Discovery and naming[]
Moros was first discovered at the Stormy Theropod site located in Emery County in the U.S. state of Utah. Paleontologist had been researching the area for ten years when in 2013 limb bones were seen jutting out of a hillside by Lindsay Zanno, prompting the excavation. The bones were described as a new species in February 2019 by Lindsay E. Zanno, Ryan T. Tucker, Aurore Canoville, Haviv M. Avrahami, Terry A. Gates, and Peter J. Makovicky.
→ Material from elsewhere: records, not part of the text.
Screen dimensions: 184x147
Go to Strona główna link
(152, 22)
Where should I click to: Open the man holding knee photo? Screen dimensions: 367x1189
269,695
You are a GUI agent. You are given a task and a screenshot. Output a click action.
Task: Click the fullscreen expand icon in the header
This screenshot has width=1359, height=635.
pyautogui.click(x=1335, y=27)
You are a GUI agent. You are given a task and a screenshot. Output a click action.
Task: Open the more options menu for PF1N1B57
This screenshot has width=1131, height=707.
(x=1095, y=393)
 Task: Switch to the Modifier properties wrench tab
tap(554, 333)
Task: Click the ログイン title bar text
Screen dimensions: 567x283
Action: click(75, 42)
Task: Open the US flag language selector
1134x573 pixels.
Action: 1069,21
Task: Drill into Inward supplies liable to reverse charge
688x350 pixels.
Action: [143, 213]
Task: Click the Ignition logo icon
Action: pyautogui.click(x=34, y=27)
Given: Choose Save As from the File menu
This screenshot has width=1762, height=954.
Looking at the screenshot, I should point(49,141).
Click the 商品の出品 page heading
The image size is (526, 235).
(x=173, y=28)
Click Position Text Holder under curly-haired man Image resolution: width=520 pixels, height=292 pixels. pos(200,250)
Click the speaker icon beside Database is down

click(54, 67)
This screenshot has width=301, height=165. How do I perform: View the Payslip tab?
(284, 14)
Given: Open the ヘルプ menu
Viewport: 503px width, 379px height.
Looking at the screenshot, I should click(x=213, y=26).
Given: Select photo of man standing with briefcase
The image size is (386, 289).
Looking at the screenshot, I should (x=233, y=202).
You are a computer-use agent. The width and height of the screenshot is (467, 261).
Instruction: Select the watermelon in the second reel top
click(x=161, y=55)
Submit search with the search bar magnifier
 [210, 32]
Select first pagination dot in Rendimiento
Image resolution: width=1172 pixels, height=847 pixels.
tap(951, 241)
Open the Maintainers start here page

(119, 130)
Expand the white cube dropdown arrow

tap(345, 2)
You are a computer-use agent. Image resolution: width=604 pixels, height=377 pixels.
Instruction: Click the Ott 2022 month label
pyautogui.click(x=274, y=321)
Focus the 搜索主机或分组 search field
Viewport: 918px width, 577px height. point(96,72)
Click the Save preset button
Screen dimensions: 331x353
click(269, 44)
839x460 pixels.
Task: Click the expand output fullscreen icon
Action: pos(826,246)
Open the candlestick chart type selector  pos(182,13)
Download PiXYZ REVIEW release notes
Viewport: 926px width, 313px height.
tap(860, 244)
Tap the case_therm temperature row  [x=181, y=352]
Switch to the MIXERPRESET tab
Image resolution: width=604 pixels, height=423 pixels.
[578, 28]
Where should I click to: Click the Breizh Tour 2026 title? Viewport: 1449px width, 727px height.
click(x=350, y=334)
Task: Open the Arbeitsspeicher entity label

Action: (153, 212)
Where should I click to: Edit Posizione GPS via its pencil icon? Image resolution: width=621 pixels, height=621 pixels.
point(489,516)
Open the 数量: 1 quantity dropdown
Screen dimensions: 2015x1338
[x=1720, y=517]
The holotype, NCSM 33392 , was found in the lower Mussentuchit Member of the Cedar Mountain Formation dating to the Cenomanian. The layer has a maximum age of 96.4 million years. The holotype consists of a right hindlimb. It contains the femur, shin, second and fourth metatarsals, and third and fourth phalanx of the fourth toe. Lines of arrested growth indicate that it represents a six- or seven-year-old subadult individual, approaching its maximum size. Additionally, two premaxillary teeth have been referred to the species, specimens NCSM 33393 and NCSM 33276 . also represents the oldest diagnostic material for a tyrannosauroid from the Cretaceous of North America by a margin of about 15 million years with respect to the oldest previously known finds.
Description[]
Moros was a small-bodied, cursorial tyrannosauroid with an estimated weight of about 78 kg (172 lb). The foot bones of Moros were extremely slender, with metatarsal proportions found to be more similar to ornithomimids than to other Late Cretaceous tyrannosauroids.
Classification[]
In their phylogenetic analyses, Zanno and colleagues in 2019 recovered Moros as a basal pantyrannosaurian alongside Asian taxa from the middle of the Cretaceous such as Xiongguanlong and Timurlengia. This phylogenetic affinity with Asian basal tyrannosauroids suggests that Moros was part of a transcontinental exchange between Asian and North American biotas during the mid-Cretaceous that is well documented in other taxa.
Paleoecology[]
Moros intrepidus lived in North America around 96 million years ago, roaming around the forests and swamps of Utah and the surrounding areas. It survived on a carnivorous diet of small dinosaurs, mammals and lizards, although experts believe it may also have been a scavenger. Among the contemporaries of Moros intrepidus were dinosaurs such as Dromaeosaurus, carnosaur Siats, therizinosaur Nothronychus, ceratopsian Zuniceratops, hadrosaur Jeyawati, fellow primitive tyrannosaurid Suskityrannus, and dubious theropod dinosaurs Richardoestesia along with an undescribed ankylosaur species, turtle species, a crocodyliform, and gar species.
Appearance in other media[]
Jurassic Park[]
- Moros will appear in the movie Jurassic World Dominion.